By Susan Crandall
It is 1963 in rural Mississippi. Nine year old Starla Claudelle is being raised by her very strict paternal grandmother, Mamie. It isn’t easy, and she often feels neglected or unloved. Starla’s father is away working on an oil rig in the Gulf of Mexico. Her mother, Lulu, has been gone to Nashville for many years, working at becoming a country singer.
After sassing Mamie, fiery, red-haired Starla is not allowed to go to the Fourth of July festivities. When she sneaks out to join her best friend, she is caught by the neighborhood gossip. Fearing Mamie will send her away to reform school, Starla runs away. She feels if she can make it to Nashville, her father will join them and they can be a real family again.
Taking off down the country road out of town, Starla is offered a ride. The black woman introduces herself as Eula. She is traveling with a white baby she calls James.
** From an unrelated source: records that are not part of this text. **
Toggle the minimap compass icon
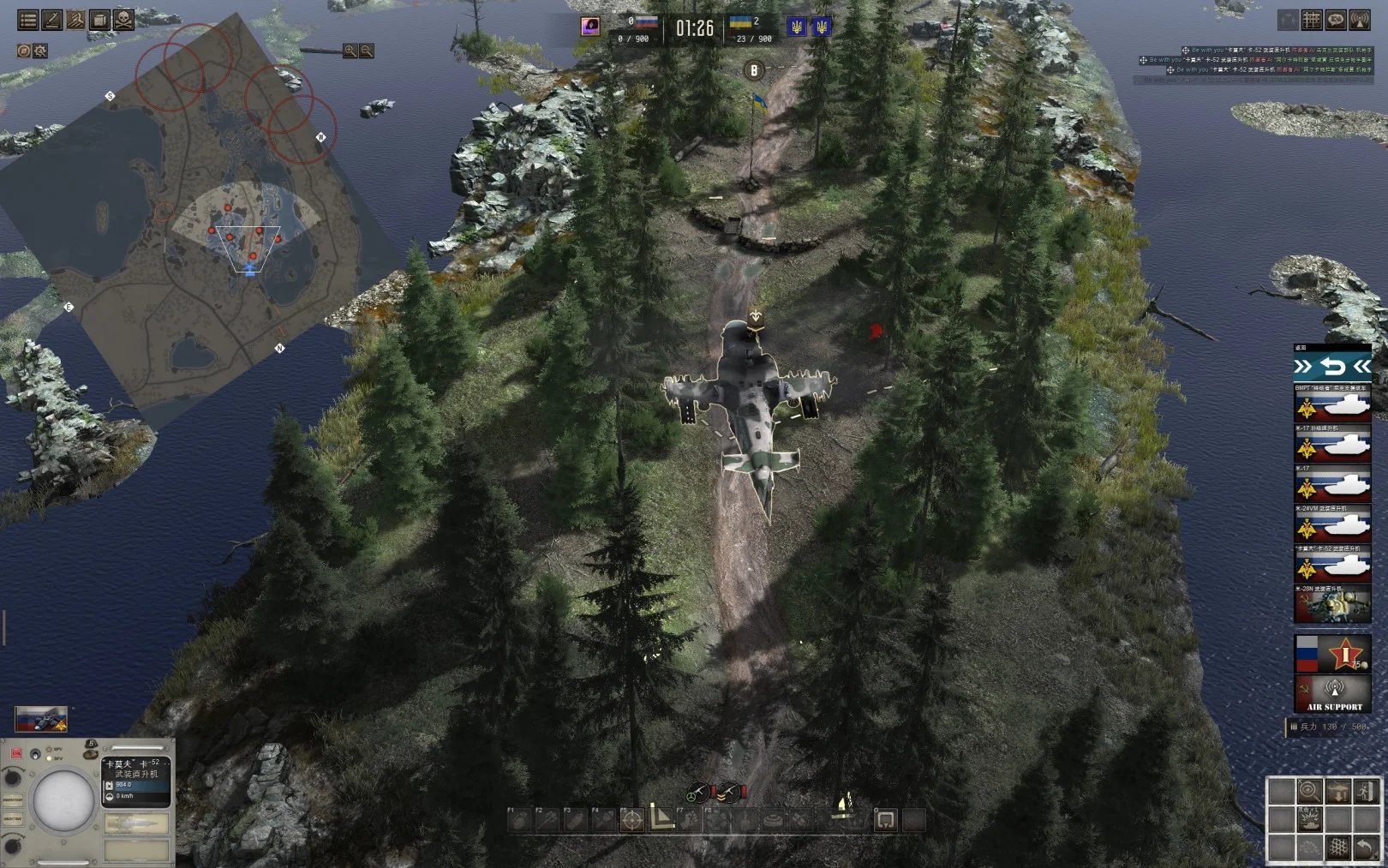The width and height of the screenshot is (1388, 868). click(24, 51)
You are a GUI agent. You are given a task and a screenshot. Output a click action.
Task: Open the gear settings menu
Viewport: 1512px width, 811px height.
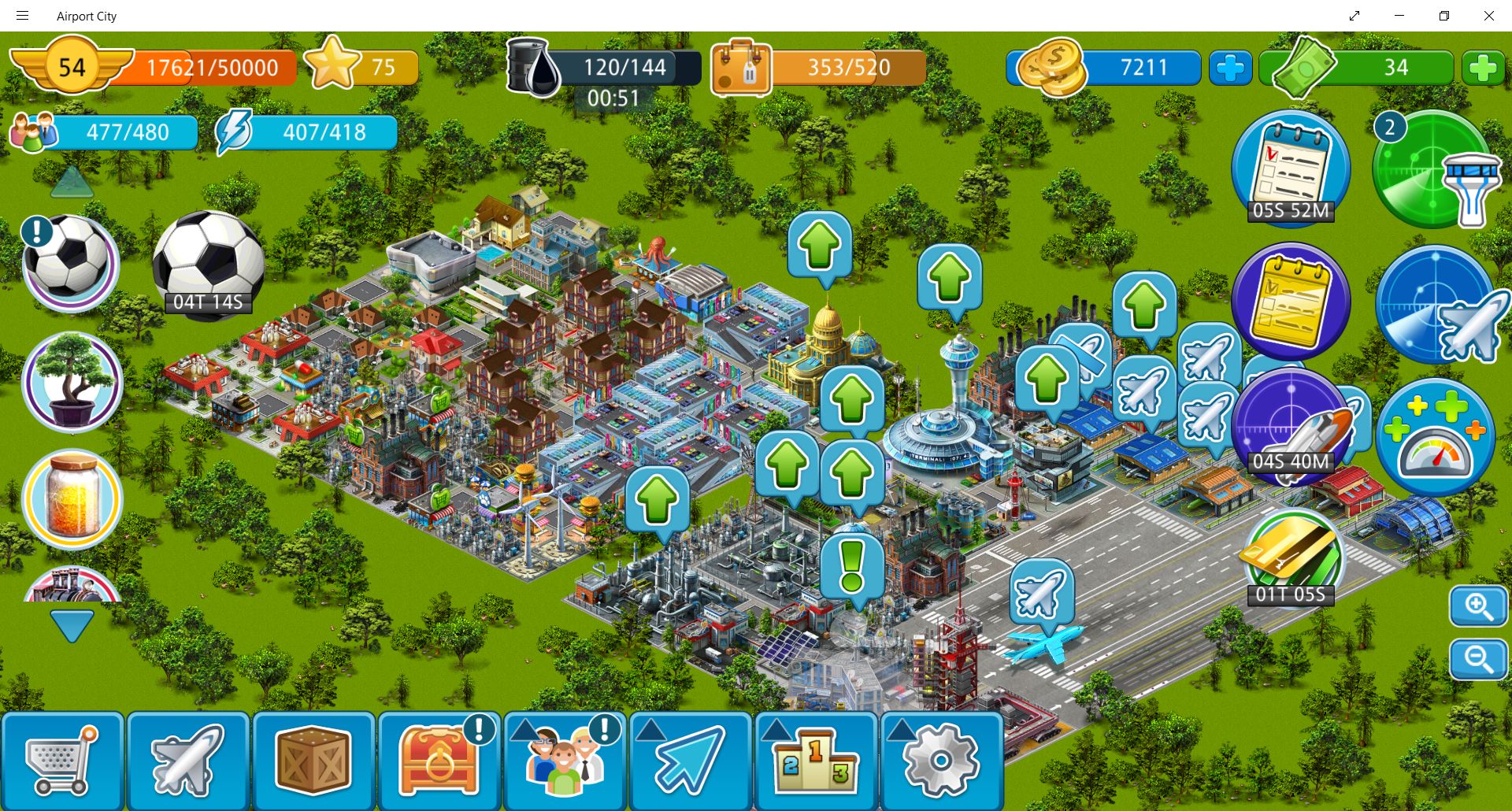pyautogui.click(x=941, y=761)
Though segregation is is serious issue, Starla accepts the ride hoping it will get her closer to Nashville and her mother.
The adventure that follows changes everything for Starla and Eula, forever altering both of their lives. It becomes a long and dangerous journey traveling without men, with race issues, the needs of an infant, and many unforeseen problems.
Life isn’t always what it seems, and dreams are sometimes just that. This is a hard lesson for Starla. Family can be more than blood, often being about the deep bonds of the heart and soul. Starla and both Eula learn this valuable fact of life together.
Susan Crandall has written a wonderful coming of age novel, yet it is about so much more. It is filled with life lessons, wisdom, warmth and love. I recommend this great spirited novel, and look forward to more books like this from her.